RhoA, short for Ras homolog gene family member A, is a small GTPase of the Rho family. It plays a pivotal role in regulating multiple signal transduction pathways, influencing diverse cellular functions such as cell survival, migration, adhesion, proliferation, and cytoskeletal dynamics [1,2]. The RhoA/ROCK signaling pathway is associated with numerous biological processes, including those in the nervous system [5,6]. Genetic models, like KO/CKO mouse models, are valuable for studying RhoA's functions.

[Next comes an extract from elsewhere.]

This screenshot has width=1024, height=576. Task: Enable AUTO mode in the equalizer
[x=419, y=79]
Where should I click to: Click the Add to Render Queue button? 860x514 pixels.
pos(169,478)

Aberrant RhoA signaling has been implicated in neurodegenerative diseases such as Parkinson's, Alzheimer's, Huntington's, and amyotrophic lateral sclerosis. In Alzheimer's, the RhoA/ROCK signaling pathway promotes the disease's occurrence, for example, ROCK activation increases β -secretase activity and Aβ production, and Aβ further activates ROCK [1,6]. In cancer, RHOA may act as both an oncogene and a tumor suppressor, with mutations in RHOA identified in primary leukemia/lymphoma and gastric cancer [2,3,4]. In capillary malformation-arteriovenous malformation syndrome, loss of RASA1 function may lead to constitutive activation of RhoA signaling in endothelial cells, increasing vascular permeability [7]. Also, RhoA is crucial for myoblast fusion, as its absence in satellite cells prevents proper fusion during muscle regeneration and hypertrophy [8]. Additionally, RhoA has a role in DNA damage response, with components like ATM, FEN1, and ROS regulating its activation, and it mediates cell cycle arrest [9].

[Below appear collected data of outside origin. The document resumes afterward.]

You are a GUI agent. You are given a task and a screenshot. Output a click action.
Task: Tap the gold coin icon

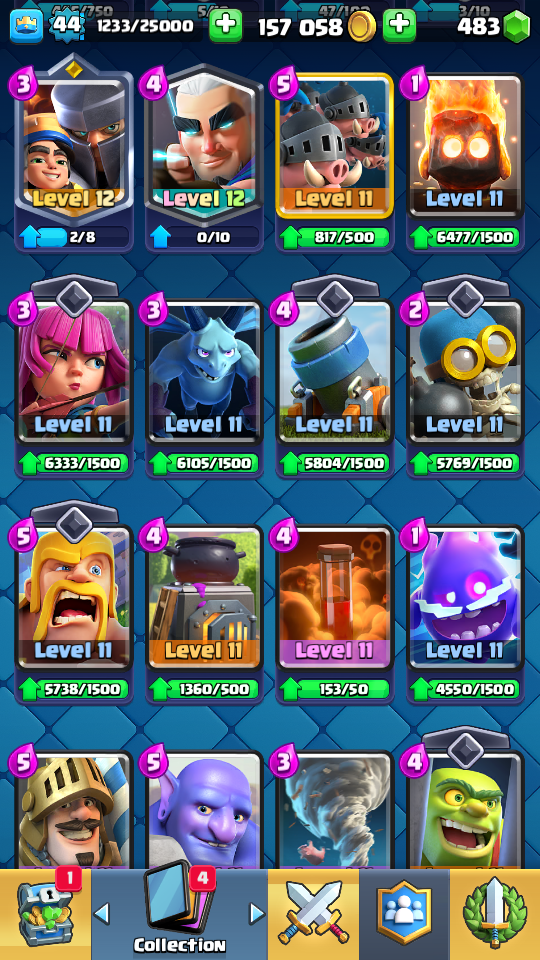(362, 26)
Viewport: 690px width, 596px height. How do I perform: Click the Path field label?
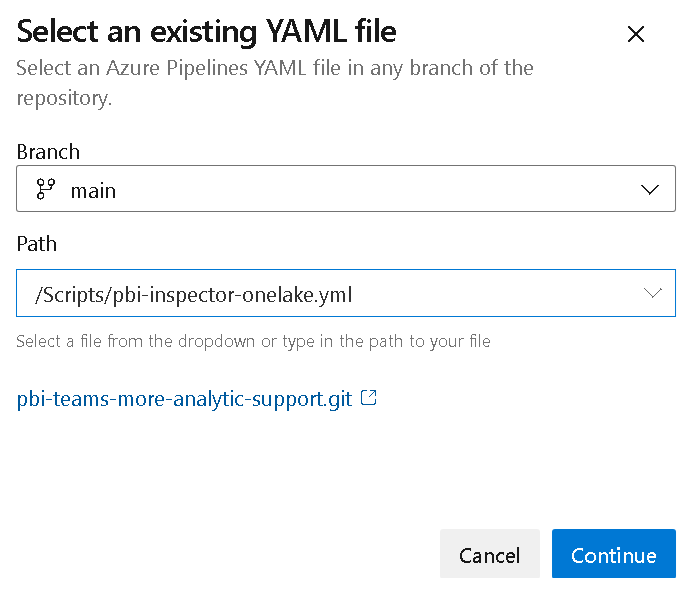[37, 244]
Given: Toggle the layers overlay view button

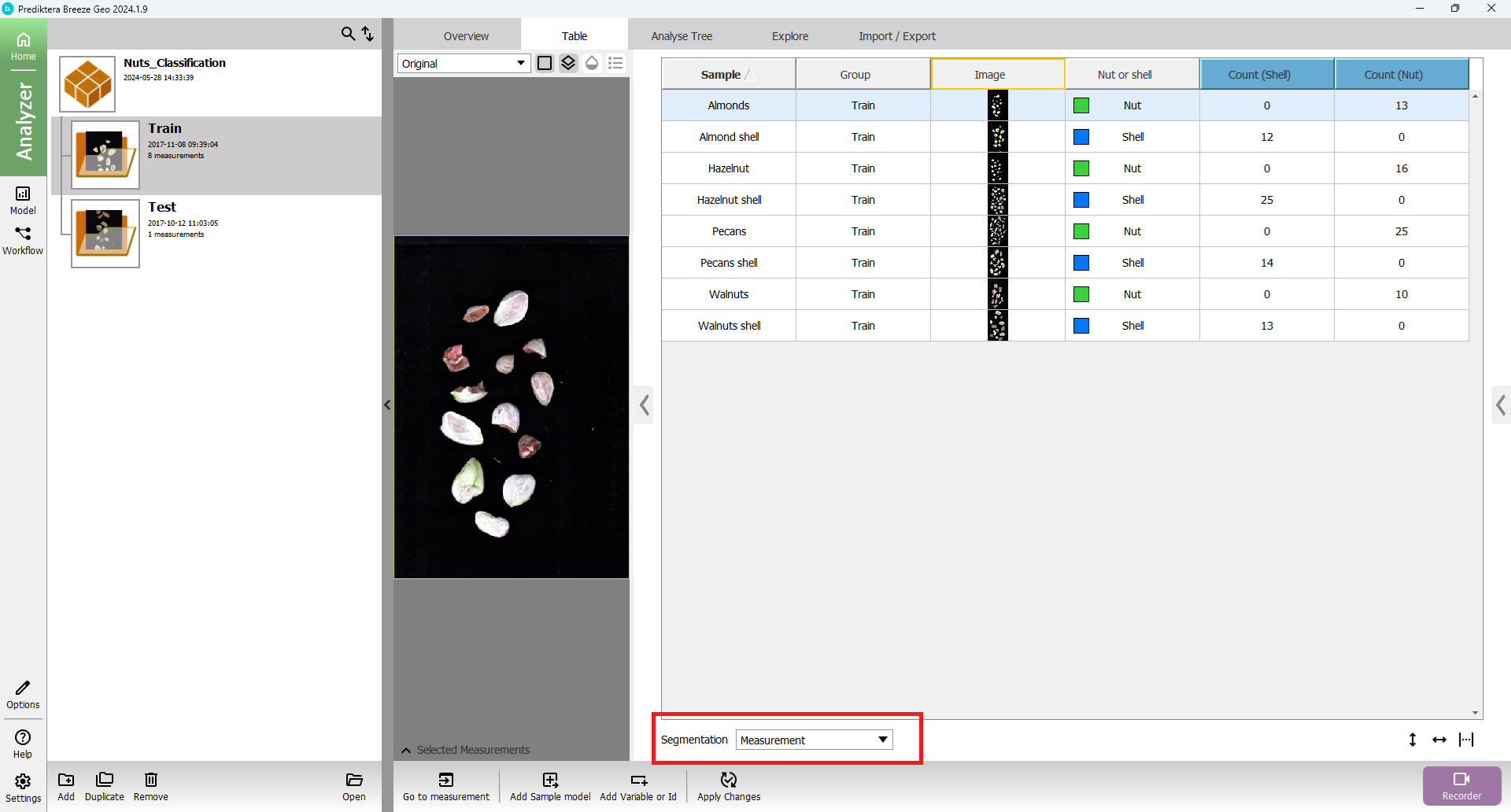Looking at the screenshot, I should coord(568,63).
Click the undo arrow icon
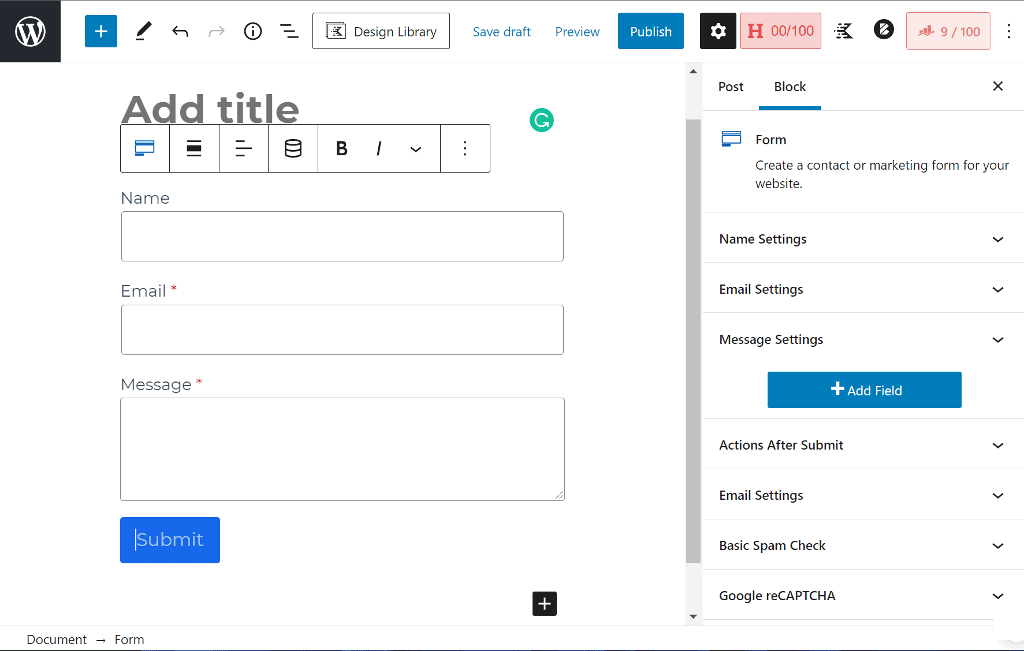The image size is (1024, 651). pyautogui.click(x=180, y=31)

In conclusion, RhoA is essential in regulating various cellular functions and signaling pathways. Model-based research, especially KO/CKO mouse models, has revealed its significance in neurodegenerative diseases, cancers, vascular syndromes, muscle regeneration, and DNA damage response. Understanding RhoA's functions provides insights into the mechanisms of these biological processes and diseases, potentially guiding the development of new therapeutic strategies.

References:

1. Schmidt, Sissel Ida, Blaabjerg, Morten, Freude, Kristine, Meyer, Morten. 2022. RhoA Signaling in Neurodegenerative Diseases. In Cells, 11, . doi:10.3390/cells11091520. https://pubmed.ncbi.nlm.nih.gov/35563826/

2. Santos, Juliana Carvalho, Profitós-Pelejà, Núria, Sánchez-Vinces, Salvador, Roué, Gaël. 2023. RHOA Therapeutic Targeting in Hematological Cancers. In Cells, 12, . doi:10.3390/cells12030433. https://pubmed.ncbi.nlm.nih.gov/36766776/

3. Schaefer, Antje, Der, Channing J. 2022. RHOA takes the RHOad less traveled to cancer. In Trends in cancer, 8, 655-669. doi:10.1016/j.trecan.2022.04.005. https://pubmed.ncbi.nlm.nih.gov/35568648/

4. Benton, Dorothy, Chernoff, Jonathan. 2023. RHOA drivers take alternate routes in gastric cancer. In Science signaling, 16, eadk9171. doi:10.1126/scisignal.adk9171. https://pubmed.ncbi.nlm.nih.gov/38113334/

5. Lu, Weizhuo, Chen, Zhiwu, Wen, Jiyue. 2021. RhoA/ROCK signaling pathway and astrocytes in ischemic stroke. In Metabolic brain disease, 36, 1101-1108. doi:10.1007/s11011-021-00709-4. https://pubmed.ncbi.nlm.nih.gov/33745103/

6. Cai, RuoLan, Wang, YangYang, Huang, ZhenTing, Yu, Changyin, Cai, Zhiyou. 2021. Role of RhoA/ROCK signaling in Alzheimer's disease. In Behavioural brain research, 414, 113481. doi:10.1016/j.bbr.2021.113481. https://pubmed.ncbi.nlm.nih.gov/34302876/

7. Eisa-Beygi, Shahram, Vo, Nghia Jack, Link, Brian A. 2020. RhoA activation-mediated vascular permeability in capillary malformation-arteriovenous malformation syndrome: a hypothesis. In Drug discovery today, 26, 1790-1793. doi:10.1016/j.drudis.2020.12.012. https://pubmed.ncbi.nlm.nih.gov/33358701/

8. Noviello, Chiara, Kobon, Kassandra, Randrianarison-Huetz, Voahangy, Falcone, Sestina, Sotiropoulos, Athanassia. 2023. RhoA Is a Crucial Regulator of Myoblast Fusion. In Cells, 12, . doi:10.3390/cells12232673. https://pubmed.ncbi.nlm.nih.gov/38067102/

9. Cheng, Chibin, Seen, Daniel, Zheng, Chunwen, Zeng, Ruijie, Li, Enmin. 2021. Role of Small GTPase RhoA in DNA Damage Response. In Biomolecules, 11, . doi:10.3390/biom11020212. https://pubmed.ncbi.nlm.nih.gov/33546351/